У Вики расширяются глаза.
– Кого ты полюбил, папик?
– Как кого? – говорю. – Милу, разумеется. Продолжать?
Каштановые глаза сужаются, как две щелочки.
– Продолжай… Только рассказывай о Миле, а не о себе.
– Так я о ней и рассказываю! Только история эта уж слишком запутанная…
Ты не поверишь, но в первый раз я поцеловал Милу после пятнадцатой, кажется, встречи. Поцеловал в губы. Впервые крепко обнял ее за плечи. И губы, и плечи были горячие. Плечи сухие, тонкие в кости, а губы влажные и очень горячие!
– Как она ответила на твой поцелуй?
– Она ответила страстно! Так страстно, что у меня остановилось сердце. Она меня выпила до дна… Весь мой злой рассудок, а заодно – не знаю какое сердце. Ведьма и есть ведьма.
– Да выдумал ты свою Милу! – нервно смеется Вика. – Обычная девушка, без больших успехов на личном фронте. Втюрилась по уши в знаменитого журналиста и решила его охмурить.

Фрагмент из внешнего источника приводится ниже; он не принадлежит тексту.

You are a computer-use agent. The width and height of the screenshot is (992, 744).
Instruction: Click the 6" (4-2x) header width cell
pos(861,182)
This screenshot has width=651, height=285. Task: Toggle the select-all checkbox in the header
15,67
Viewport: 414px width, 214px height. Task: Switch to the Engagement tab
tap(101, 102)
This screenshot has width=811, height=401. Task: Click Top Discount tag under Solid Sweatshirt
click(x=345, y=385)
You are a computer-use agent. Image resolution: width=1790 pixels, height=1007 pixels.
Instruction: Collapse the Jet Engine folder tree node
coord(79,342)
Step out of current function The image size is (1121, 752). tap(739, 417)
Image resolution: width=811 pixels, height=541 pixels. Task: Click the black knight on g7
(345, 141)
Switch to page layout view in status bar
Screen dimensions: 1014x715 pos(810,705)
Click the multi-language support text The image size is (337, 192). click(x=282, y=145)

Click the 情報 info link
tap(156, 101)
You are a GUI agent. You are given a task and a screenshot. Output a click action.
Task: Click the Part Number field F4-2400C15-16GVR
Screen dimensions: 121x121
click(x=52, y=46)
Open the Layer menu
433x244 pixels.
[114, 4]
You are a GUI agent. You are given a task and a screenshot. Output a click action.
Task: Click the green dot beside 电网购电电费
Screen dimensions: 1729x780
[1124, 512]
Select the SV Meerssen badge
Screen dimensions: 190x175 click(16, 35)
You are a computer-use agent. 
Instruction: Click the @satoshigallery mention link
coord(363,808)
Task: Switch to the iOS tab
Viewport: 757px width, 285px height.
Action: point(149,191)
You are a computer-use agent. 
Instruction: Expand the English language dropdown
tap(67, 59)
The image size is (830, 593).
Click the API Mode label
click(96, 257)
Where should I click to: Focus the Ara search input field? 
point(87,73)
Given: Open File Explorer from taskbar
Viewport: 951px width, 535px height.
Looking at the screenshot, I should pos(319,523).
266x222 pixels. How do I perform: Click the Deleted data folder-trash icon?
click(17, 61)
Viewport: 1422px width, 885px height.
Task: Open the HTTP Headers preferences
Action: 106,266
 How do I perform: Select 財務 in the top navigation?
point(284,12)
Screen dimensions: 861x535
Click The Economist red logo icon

Не приглашала к себе на квартиру, потому что не хотела стать легкой добычей. С такими мужчины быстро расстаются.
– Только не надо строить из себя опытную гетеру, – говорю. – Неужели ты думаешь, я не наводил справки? У Милы было немало поклонников. На вокзале (я это заметил!) ее провожал стильно одетый парнишка, определенно – не из рабочей семьи. С ее знанием языков у Милы была возможность стажироваться в Америке, в Европе… Может быть, ты и права и она решила охмурить известного журналиста. Может быть, ради коллекции… Нет, дорогая моя, ничего ты в этом не понимаешь. Ты никогда не любила по-настоящему.
– А это была любовь? – тихо спрашивает Вика.
– Да, это была любовь, – серьезно подтверждаю я, закрывая глаза. – Выскочила перед нами, как из-под земли, как выскакивает убийца в переулке, и убила нас сразу обоих. Так убивает молния, швейцарский нож…
– Ты цитируешь «Мастера и Маргариту».
– Да, но это была чистая правда.
– Ты ушел от жены?
– В это время как раз посыпалась моя семейная жизнь. Это не было связано с Милой, о которой моя жена, скорее всего, ничего не знала. Это было связано с моим пьянством, уходом с работы, попыткой писать книги, отказами в издательствах их печатать, моей невыносимой грубостью даже в трезвом виде… Невыносимым уже для меня хамством сына, ведь теперь он имел право называть меня ничтожеством. Ну и другими прелестями семейного быта, который на моих глазах разваливался на куски.
– Что же дальше?
– Дальше жена со всего маху разбила о кухонный пол супницу, которая досталась ей от пра-пра-пра и так далее бабушки. Жест был такой нелепый, комический, потому что супницей мы никогда не пользовались. Она стояла, как дорогая ваза, в серванте. Жена специально достала ее, принесла на кухню и разбила вдребезги. Потом села и залилась слезами. Мне было ее очень жалко, но именно в этот момент я понял, что самое лучшее сейчас – уйти. Бывают семейные ситуации, которые нельзя разрулить правильными словами, даже поступками. Я быстренько собрал какие-то вещи и позвонил Миле.
– При жене! – ахает Вика.
– Ну не делай из меня такое уж чудовище, – почти возмущаюсь я. – Позвонил, конечно, с улицы.